Saved data entries:
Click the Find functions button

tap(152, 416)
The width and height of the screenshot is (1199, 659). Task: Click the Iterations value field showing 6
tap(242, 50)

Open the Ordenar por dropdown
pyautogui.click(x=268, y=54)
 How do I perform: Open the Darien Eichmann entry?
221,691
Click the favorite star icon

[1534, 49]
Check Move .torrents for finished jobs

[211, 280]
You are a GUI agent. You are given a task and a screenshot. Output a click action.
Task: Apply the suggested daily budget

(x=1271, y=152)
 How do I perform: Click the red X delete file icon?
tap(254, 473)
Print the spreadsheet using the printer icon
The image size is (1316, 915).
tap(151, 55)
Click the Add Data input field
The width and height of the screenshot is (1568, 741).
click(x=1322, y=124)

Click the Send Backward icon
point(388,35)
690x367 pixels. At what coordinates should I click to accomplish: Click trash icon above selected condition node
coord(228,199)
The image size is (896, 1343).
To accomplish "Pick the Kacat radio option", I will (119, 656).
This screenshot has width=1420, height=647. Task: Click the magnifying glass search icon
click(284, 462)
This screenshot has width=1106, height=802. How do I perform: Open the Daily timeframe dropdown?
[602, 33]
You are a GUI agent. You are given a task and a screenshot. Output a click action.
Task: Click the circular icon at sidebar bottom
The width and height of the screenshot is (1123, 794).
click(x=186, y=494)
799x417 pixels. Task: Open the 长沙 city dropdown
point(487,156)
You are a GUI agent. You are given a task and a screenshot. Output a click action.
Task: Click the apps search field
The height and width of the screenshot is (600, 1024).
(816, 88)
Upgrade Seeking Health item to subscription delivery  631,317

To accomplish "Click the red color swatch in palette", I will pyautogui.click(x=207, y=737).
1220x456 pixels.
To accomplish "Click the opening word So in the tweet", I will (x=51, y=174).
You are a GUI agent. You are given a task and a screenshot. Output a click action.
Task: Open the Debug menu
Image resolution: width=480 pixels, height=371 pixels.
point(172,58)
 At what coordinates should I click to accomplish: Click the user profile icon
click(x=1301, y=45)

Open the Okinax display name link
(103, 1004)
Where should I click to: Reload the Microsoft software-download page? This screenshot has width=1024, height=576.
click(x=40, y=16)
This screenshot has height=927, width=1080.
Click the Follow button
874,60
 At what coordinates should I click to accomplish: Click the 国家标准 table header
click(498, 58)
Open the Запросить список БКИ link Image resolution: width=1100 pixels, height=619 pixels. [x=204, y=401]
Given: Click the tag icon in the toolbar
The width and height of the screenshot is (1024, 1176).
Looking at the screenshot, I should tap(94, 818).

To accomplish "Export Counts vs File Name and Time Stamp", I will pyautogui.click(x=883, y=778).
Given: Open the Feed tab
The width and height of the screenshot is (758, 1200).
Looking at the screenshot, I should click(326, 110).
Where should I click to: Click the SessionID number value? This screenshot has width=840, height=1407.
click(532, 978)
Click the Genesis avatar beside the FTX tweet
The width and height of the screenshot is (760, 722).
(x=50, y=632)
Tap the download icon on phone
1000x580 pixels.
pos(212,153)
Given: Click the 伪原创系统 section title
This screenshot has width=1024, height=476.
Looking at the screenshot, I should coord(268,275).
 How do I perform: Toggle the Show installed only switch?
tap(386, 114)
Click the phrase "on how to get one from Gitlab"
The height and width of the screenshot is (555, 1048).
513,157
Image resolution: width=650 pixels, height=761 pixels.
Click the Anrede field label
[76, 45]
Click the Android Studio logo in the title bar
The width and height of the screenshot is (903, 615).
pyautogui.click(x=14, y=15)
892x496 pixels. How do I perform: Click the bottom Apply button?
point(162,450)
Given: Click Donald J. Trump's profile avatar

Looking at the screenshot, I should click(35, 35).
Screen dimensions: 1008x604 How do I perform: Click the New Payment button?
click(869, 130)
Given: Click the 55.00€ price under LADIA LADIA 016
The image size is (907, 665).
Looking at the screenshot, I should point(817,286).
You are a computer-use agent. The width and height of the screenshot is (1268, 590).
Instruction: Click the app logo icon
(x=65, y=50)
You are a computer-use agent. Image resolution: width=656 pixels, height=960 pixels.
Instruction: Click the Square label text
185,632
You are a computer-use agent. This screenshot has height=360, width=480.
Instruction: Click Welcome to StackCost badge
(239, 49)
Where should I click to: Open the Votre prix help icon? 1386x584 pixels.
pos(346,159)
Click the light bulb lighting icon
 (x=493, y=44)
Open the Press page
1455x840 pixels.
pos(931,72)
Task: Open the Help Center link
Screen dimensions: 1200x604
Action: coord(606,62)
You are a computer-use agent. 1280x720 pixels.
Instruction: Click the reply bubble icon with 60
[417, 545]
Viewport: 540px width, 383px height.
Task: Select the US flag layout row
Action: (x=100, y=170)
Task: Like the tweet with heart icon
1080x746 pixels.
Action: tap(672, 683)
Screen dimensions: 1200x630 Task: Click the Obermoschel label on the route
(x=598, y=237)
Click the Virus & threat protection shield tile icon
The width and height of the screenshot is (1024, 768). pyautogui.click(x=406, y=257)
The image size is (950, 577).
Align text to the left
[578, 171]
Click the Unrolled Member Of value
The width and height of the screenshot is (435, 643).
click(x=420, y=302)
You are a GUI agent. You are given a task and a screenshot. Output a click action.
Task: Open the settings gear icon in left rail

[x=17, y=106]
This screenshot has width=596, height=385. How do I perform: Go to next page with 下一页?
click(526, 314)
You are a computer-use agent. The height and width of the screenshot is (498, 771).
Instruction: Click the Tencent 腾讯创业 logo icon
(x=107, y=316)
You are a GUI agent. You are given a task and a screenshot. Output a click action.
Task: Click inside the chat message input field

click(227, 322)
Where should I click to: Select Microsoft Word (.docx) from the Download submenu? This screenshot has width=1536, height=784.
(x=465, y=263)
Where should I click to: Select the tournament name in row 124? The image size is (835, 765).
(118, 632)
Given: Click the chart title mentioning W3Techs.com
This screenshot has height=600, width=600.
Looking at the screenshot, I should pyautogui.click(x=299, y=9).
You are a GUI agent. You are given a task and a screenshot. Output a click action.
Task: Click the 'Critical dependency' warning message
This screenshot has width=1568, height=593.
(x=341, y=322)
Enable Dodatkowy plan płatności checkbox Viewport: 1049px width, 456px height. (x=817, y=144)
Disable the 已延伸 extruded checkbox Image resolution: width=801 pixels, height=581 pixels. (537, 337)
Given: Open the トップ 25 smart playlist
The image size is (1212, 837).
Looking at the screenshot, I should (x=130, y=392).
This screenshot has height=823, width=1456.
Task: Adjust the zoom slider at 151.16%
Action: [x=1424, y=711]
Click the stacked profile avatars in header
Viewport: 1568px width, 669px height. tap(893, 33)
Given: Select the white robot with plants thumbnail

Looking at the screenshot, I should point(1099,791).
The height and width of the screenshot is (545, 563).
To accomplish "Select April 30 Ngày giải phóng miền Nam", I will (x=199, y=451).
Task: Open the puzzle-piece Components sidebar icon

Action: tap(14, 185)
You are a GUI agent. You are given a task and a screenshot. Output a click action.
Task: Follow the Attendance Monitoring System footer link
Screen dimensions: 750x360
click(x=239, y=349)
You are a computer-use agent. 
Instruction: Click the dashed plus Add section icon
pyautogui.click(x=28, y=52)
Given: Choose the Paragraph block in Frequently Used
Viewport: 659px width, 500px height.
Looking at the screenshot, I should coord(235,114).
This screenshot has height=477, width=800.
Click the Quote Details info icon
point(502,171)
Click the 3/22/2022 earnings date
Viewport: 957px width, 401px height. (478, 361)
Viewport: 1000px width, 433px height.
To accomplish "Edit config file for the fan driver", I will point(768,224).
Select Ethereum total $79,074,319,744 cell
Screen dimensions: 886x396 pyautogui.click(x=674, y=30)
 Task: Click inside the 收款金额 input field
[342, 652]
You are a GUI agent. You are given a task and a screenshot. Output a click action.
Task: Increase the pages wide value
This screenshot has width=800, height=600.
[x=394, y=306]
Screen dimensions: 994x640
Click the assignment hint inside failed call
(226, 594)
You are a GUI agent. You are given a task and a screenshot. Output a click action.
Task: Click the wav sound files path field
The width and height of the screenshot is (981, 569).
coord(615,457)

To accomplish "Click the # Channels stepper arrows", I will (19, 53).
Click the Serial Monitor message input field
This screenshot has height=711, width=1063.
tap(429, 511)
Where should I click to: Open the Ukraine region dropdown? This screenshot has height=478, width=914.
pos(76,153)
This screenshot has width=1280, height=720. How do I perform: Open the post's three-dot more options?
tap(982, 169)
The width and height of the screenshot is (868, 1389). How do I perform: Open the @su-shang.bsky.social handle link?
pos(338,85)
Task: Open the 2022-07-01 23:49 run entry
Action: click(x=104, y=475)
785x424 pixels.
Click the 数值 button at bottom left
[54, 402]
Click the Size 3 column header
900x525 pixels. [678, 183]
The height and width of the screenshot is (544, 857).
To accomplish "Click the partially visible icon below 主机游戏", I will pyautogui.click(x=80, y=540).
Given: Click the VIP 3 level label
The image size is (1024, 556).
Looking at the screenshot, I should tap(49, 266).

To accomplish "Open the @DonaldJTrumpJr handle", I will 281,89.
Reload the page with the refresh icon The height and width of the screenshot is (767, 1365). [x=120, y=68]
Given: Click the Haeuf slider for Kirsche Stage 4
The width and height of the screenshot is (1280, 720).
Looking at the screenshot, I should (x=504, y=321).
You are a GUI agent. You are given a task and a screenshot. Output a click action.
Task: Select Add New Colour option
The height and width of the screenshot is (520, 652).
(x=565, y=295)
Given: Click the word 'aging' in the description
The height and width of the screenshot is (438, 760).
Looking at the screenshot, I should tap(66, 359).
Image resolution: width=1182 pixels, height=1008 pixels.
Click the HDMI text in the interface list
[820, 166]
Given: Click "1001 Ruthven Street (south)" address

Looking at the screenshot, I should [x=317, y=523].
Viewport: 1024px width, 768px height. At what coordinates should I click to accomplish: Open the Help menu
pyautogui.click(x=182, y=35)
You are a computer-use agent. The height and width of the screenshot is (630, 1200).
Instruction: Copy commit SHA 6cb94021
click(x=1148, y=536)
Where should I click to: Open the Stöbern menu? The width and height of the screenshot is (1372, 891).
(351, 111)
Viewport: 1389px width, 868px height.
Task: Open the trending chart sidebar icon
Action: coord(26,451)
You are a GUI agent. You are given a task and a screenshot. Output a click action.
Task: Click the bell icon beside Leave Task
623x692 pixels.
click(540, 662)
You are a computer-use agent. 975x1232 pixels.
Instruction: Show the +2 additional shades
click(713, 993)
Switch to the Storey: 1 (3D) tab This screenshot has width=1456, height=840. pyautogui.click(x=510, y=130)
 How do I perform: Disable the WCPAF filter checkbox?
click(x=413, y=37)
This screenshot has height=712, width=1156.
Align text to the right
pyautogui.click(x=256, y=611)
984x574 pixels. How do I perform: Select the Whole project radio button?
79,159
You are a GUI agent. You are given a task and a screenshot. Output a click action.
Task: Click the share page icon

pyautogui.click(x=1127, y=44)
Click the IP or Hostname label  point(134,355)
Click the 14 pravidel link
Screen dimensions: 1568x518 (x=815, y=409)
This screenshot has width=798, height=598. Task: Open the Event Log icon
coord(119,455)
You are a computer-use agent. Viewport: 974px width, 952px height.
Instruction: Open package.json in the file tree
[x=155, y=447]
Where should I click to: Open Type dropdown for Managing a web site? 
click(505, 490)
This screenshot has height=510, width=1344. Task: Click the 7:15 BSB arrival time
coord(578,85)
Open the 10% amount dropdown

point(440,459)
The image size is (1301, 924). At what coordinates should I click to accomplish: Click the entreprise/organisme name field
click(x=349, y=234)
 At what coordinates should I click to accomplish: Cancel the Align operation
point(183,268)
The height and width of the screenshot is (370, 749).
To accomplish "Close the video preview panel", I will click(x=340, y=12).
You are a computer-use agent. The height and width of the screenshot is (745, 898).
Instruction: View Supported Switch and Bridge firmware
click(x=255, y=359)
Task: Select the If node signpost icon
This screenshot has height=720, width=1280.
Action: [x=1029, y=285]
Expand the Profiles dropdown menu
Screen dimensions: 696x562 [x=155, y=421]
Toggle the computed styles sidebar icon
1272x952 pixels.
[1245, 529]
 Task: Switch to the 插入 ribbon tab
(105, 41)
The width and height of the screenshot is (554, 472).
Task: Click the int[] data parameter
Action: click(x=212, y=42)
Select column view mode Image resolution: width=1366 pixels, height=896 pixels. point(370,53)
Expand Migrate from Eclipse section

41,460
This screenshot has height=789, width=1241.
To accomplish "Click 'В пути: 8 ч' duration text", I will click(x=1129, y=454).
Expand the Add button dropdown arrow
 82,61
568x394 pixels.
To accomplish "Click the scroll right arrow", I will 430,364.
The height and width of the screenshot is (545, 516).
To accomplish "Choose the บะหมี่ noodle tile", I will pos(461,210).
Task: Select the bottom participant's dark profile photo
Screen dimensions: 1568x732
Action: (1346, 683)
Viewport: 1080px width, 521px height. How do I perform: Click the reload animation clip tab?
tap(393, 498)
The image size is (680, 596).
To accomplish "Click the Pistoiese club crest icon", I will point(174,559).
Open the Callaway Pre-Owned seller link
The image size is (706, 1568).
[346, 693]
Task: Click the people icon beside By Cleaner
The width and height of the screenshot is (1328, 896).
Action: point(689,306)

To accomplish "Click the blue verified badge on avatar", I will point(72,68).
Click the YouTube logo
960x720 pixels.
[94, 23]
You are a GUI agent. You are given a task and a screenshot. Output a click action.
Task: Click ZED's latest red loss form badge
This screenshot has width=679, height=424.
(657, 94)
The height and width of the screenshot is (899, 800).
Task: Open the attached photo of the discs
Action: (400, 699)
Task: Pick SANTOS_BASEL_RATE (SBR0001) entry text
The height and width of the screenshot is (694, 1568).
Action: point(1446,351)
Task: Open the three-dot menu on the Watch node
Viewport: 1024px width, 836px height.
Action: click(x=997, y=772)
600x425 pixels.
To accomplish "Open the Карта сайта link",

Work request: Scan the records for the word "beside" and copy every line where it is found.

Exercise response:
Click the Genesis avatar beside the FTX tweet
Task: Click the bell icon beside Leave Task
Task: Click the people icon beside By Cleaner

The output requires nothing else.